The people are basically weird. But incredible polite and hospitalitary. All of them! They always are up to help you even when they don’t understand you! Sometimes they even don’t hesitate to go with you till the place you are looking for just to help! Plus they are SO honest! If you don’t like the price, they send you where is cheaper!!! If a monument of temple is being refurbished at the moment, they tell you at the door with pictures how it is inside and apologize!!! And do not forget that is the organized, safest and cleanest country I have seen in my life!

And the bad things on the other hand, people with you can’t communicate at all, it’s very difficult to find people that can speak English, they are rushing everywhere, the language is weird, everywhere and uncompressible, which make it exotic, but you get tired of no information in any moment and never understand anything... It’s a country not multicultural at all, you JUST see Japanese people all the time, and millions of them, no matter time or place, always lots, to walk can be sometimes a nightmare. Its super expensive, to get to any club, its minimum 20 Euros entrance plus drinks, hostels minimum 20 Euros a night, restaurants 20-30, you can get by, going to cheaper places that you can start to discover, but, takes time, and you have to walk a lot... there no much nature, with so many people and cars you have no much space, when you travel from one city to another, literally, there is no countryside, you just see houses and buildings all the time.... crazy. Overwhelming country.... They have an incredible organization for anything. I mean anything. There are queues for everything, transports, shops... This country with a size of half Spain and a 90% of mountains in its surface, there are 125 millions of people living, which makes sense why all the technology and organization that they have.

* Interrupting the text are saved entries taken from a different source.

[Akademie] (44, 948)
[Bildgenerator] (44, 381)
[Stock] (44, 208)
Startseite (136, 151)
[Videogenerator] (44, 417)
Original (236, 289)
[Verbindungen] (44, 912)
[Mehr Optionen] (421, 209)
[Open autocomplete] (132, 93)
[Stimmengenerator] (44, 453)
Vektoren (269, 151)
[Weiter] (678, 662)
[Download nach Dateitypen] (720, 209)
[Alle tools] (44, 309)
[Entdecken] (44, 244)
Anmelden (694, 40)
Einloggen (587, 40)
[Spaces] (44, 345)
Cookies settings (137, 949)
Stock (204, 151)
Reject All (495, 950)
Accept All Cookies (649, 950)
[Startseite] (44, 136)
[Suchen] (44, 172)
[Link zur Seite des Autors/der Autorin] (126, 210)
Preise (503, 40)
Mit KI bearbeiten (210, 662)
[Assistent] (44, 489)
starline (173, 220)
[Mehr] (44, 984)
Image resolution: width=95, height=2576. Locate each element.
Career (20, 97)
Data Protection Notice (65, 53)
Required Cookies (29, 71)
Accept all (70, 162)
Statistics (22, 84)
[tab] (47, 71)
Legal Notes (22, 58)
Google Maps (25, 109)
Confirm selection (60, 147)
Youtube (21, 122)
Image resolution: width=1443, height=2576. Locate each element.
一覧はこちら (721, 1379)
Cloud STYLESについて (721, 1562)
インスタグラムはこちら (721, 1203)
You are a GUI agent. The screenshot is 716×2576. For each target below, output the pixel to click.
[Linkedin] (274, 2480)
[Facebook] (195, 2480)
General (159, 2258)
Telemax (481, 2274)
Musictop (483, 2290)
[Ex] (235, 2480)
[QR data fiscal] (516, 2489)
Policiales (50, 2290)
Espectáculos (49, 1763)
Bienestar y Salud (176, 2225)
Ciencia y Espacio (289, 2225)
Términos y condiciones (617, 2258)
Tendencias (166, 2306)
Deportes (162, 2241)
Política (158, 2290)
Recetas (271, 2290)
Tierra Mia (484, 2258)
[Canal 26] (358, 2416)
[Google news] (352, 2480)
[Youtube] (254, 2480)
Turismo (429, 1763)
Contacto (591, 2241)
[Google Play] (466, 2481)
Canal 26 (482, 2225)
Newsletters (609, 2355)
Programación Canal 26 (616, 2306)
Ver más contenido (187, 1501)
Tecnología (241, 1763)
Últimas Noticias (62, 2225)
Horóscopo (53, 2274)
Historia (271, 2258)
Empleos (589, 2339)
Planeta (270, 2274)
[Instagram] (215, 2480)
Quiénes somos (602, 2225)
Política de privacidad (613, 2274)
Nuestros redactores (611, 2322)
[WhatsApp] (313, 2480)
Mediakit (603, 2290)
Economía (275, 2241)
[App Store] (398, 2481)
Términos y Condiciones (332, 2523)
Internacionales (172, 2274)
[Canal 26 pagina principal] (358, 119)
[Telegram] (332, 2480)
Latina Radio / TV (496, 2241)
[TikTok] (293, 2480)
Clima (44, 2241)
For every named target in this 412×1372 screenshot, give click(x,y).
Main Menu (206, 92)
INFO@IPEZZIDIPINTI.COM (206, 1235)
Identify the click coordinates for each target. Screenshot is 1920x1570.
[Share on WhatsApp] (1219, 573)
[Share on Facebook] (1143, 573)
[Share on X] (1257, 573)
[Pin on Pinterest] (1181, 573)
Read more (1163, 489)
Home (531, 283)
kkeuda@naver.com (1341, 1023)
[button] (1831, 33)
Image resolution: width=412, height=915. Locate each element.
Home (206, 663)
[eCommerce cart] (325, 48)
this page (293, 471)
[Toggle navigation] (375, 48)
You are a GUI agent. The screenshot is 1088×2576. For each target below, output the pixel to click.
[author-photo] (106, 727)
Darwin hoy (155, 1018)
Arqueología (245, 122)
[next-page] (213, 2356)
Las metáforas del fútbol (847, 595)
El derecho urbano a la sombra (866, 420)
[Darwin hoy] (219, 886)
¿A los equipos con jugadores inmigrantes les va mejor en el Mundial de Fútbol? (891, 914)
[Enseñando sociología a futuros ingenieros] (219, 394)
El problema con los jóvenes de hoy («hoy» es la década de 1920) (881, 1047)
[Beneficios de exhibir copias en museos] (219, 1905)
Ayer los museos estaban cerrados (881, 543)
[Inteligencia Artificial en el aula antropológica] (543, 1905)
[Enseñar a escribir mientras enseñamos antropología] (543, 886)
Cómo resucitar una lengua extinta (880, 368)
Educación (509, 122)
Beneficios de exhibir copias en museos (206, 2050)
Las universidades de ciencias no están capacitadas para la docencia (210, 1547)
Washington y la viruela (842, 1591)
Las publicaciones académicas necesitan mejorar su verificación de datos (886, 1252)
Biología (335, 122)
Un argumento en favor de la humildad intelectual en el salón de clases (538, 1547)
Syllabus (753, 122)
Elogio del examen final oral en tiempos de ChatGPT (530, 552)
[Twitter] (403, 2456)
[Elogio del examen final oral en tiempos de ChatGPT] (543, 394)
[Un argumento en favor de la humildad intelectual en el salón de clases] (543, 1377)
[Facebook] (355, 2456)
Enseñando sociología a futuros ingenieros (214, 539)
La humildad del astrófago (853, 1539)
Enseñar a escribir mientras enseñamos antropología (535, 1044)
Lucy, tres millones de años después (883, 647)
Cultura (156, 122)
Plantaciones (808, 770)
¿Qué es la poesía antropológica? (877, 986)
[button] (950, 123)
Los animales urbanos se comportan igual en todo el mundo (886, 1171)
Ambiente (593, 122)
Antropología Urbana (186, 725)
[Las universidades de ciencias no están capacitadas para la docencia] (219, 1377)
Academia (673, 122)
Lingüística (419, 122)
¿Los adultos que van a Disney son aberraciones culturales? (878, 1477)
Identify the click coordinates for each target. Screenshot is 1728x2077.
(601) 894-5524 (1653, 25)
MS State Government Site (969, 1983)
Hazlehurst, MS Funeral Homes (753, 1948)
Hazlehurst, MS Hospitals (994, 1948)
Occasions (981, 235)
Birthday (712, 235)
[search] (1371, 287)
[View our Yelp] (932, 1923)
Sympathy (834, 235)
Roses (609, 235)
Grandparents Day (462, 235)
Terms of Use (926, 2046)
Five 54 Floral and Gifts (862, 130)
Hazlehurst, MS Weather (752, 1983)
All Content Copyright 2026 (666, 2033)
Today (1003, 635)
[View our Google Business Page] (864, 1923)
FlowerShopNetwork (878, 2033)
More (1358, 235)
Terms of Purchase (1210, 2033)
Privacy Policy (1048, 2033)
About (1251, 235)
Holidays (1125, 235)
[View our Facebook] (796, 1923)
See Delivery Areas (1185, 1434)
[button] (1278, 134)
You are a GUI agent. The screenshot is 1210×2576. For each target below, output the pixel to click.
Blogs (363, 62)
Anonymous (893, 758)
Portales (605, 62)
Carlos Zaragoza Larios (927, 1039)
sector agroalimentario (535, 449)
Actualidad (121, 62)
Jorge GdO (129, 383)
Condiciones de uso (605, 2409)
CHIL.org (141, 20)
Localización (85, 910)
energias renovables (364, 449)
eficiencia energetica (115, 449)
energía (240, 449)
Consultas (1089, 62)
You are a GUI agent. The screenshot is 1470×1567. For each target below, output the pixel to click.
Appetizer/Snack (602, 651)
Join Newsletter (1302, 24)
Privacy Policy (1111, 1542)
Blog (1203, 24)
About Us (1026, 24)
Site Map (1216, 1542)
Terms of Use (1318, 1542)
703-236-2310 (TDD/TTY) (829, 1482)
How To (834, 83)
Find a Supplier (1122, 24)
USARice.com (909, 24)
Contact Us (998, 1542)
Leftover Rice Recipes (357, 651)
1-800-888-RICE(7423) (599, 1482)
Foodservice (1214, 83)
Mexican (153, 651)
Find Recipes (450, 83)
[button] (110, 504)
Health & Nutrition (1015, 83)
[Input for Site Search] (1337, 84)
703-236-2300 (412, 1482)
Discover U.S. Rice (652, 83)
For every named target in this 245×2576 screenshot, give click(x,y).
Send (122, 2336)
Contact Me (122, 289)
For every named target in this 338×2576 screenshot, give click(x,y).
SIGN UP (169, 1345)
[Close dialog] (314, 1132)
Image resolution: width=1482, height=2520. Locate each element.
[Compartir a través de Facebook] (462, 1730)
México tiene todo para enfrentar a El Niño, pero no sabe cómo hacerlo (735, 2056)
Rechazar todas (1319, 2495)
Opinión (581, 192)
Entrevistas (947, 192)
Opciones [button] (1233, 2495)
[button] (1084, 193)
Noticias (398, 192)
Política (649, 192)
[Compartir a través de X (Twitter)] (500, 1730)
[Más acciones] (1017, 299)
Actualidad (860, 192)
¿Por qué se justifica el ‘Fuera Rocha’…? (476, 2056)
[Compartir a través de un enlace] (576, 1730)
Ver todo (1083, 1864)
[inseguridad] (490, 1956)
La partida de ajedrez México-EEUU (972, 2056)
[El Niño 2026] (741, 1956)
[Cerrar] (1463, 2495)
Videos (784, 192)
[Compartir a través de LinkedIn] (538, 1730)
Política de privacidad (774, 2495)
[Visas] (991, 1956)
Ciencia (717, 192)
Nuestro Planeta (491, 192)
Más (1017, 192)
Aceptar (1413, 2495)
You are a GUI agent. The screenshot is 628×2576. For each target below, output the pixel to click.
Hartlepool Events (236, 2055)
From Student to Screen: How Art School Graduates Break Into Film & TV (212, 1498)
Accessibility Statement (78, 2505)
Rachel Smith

The first week in Japan I was in Tokyo, met my good Spanish friend Pablo there, and Paul from London after Pablo, he was travelling around Japan as well. Found a couch surfing host that, she did not want me to say to anyone, but, what the heck, you are my friend and I can tell you, she is the first geisha non Japanese ever. She is originally from Australia but she has been living all her life in Japan, most of it. One day I could see all the preparation for a geisha performance with the makeup, dress and so on. She wanted me to do things in exchange of the "hospitality", like moving furniture to a new flat, and some translation texts for her website. Was so difficult to find a couchsurfing host, Japanese people are not that "open" and flats are usually very small... so, not easy find couch in Japan. After the first week, of food, descovering walking Tokyo, party, and so on, I used my Japan Rail Pass to explore Japan (when I bought it I thought it was so expensive, but actually I used a lot and I saved lots of money, so if you guys want to come to more than 2 weeks to Japan and plan to see some cities, don’t hesitate in getting one). Close to Tokyo i visited Nakamura, which is a lovely town on the coast where you can see the japanese surfing beaches (not that great) and a big buda and Nikko, beautiful town too with old Japanese temples and feel the vibe of the Japanese little towns.
When i left Japan I just found couch in Osaka, which was kind of luck because it is in central Japan, and with the bullet trains was easy to go from there to everywhere, like if I was going to work every morning. I was going very early to Kobe, nice port, Kyoto, all japan culture with tons of temples, Hiroshima, famous because the first nuclear bomb and its peace museum, Miyayima, beautiful town with the shrine on the water, Nara, small lovely town with university nice lakes and the biggest wooden building inside with a huge Buda, Himeji, with a gorgeous castle micer outside than inside, and so on, many places of which I keep a great memory of the of Japanese culture. The last weekend I went back to Tokyo to meet again the people I meet there and the friends of my friend Pablo for a last weekend party and getting ready for Australia.

That’s briefly my impression about Japan.